The most important application of this Scripture has to do with the means of personal salvation. Cain’s offering, from the fruit of his garden, was an attempt to be accepted before God based on his personal works. This will never suffice because all that human effort can produce is still the result and product of sinful flesh. Abel’s offering from his flock represented an understanding that his personal works were unacceptable, thus he offered (by faith) the blood of a sacrificial substitution.

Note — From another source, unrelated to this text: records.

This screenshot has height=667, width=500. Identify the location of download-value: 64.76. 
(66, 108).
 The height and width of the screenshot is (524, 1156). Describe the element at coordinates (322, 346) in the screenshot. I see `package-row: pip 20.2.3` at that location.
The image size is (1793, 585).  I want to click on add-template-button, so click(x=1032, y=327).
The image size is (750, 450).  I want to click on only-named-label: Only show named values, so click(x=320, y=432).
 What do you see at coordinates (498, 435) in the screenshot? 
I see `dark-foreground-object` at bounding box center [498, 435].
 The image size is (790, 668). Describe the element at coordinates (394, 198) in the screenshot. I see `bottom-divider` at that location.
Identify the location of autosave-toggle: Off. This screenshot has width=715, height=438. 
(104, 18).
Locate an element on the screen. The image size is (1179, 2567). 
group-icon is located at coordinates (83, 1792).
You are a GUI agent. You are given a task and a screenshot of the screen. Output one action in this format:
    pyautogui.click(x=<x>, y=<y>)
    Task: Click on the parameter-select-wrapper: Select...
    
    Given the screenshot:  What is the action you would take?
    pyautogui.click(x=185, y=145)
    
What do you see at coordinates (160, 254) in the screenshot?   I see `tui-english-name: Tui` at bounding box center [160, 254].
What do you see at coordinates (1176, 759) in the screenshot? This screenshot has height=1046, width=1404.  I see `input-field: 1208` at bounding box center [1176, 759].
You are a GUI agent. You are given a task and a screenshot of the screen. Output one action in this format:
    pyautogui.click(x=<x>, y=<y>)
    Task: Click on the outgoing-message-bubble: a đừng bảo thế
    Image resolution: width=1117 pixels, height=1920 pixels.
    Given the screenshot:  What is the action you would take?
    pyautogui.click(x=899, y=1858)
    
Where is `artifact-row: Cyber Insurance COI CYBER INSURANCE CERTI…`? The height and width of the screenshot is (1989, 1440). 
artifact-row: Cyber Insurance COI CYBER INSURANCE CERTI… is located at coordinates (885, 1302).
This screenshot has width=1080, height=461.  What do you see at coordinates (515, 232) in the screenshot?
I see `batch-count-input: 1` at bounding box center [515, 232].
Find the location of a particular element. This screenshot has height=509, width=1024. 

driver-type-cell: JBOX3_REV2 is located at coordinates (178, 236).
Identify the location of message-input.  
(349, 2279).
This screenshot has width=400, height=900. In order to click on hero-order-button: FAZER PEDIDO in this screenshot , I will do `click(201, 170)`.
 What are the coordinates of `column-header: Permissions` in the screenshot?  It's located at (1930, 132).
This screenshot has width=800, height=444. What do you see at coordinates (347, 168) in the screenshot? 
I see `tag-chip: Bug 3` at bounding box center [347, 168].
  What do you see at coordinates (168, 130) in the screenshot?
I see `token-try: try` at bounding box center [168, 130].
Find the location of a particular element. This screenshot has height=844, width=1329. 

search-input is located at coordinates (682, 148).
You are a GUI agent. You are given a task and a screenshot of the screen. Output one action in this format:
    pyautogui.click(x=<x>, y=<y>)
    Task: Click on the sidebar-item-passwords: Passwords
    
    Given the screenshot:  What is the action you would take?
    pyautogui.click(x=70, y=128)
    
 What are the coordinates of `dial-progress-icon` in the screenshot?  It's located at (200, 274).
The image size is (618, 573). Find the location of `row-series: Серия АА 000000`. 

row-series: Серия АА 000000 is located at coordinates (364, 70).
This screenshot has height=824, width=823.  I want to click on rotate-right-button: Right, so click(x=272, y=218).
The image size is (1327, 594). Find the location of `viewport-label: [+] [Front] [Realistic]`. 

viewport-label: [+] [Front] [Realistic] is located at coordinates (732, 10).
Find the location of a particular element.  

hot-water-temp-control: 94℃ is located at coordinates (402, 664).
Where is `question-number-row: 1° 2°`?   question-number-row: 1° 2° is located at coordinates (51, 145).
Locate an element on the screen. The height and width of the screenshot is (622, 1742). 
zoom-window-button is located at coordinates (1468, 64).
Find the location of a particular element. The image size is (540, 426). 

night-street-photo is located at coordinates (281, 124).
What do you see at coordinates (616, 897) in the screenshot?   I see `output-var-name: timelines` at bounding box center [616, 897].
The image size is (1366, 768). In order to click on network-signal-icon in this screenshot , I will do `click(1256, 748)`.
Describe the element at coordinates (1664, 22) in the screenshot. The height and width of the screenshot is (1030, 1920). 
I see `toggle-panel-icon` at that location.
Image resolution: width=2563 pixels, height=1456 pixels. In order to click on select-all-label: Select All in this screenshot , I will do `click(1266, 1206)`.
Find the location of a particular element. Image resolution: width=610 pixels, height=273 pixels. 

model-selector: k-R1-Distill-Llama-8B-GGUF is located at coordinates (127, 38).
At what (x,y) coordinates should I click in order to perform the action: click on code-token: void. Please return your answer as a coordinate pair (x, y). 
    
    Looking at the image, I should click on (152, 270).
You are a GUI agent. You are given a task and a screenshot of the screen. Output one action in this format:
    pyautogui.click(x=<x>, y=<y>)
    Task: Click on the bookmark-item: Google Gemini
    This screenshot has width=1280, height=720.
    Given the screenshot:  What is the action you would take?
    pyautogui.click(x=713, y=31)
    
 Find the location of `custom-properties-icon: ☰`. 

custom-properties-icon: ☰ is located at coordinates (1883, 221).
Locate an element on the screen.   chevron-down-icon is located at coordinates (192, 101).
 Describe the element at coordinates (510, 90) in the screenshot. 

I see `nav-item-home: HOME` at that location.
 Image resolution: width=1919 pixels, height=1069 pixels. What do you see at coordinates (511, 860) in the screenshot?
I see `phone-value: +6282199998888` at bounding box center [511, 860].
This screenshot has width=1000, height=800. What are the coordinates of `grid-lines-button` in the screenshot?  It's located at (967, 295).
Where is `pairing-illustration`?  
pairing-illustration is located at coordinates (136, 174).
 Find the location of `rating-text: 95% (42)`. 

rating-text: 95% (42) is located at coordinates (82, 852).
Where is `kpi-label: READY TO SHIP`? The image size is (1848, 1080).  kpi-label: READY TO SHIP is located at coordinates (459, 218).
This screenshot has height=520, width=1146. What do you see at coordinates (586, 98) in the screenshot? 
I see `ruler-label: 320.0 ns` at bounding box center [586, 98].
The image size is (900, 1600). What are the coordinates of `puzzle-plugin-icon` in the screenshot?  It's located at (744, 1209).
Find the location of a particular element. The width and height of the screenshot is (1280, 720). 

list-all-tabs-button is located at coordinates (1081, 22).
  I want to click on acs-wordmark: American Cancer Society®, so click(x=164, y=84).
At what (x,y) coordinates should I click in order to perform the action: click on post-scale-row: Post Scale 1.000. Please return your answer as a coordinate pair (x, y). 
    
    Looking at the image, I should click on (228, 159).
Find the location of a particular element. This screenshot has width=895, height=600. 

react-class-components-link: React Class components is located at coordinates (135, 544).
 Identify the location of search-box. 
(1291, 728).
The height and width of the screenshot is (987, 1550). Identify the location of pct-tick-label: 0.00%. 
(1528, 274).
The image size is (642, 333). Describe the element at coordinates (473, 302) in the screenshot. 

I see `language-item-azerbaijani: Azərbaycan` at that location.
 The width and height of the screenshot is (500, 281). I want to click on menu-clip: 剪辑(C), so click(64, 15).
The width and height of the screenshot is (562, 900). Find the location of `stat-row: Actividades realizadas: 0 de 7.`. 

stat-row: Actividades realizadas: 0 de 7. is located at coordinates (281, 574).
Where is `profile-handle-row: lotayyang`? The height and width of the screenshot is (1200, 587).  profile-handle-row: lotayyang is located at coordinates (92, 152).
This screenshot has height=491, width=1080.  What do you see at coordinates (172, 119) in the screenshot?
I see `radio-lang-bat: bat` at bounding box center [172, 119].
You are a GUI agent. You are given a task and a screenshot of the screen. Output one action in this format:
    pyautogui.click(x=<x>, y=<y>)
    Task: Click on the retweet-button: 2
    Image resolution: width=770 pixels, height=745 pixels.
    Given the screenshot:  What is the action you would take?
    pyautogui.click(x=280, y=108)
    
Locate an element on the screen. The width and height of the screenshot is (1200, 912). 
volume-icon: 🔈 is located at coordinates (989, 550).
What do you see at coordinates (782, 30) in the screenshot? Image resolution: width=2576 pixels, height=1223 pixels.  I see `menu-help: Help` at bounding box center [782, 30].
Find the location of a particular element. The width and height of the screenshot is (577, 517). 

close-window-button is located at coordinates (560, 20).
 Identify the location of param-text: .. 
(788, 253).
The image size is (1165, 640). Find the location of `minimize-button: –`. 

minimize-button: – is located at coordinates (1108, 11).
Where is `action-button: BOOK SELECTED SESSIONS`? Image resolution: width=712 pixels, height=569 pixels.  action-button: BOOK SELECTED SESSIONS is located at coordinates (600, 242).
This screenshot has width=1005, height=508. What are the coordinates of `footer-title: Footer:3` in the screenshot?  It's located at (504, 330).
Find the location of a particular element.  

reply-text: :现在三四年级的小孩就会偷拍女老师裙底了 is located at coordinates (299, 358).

There are really only two belief systems when it comes to salvation and forgiveness of sins. Most religions are trusting – either entirely or in part – in some form of human effort or good works. This may take the form of good deeds, church membership, baptism, etc. God does not accept such as a means of atonement. The alternative, which is Bible-based Christianity, trusts completely in the sacrificial death of Jesus Christ, God’s Lamb. God accepts and forgives those who come to Him, putting their faith in the death of His sinless Son. Cain was trying to please God on his own merit, while Abel was trusting in the sacrifice of another.
This matter of trying or trusting continues to be a relevant concern after salvation. Just as many attempt to find acceptance before God based on human effort, rather than by faith trusting another, the same can be true in our daily Christian lives. Many are trying to please God in the power of their flesh, rather than trusting the Lord to live His life through them. It is always the life of faith in God that is most pleasing to Him.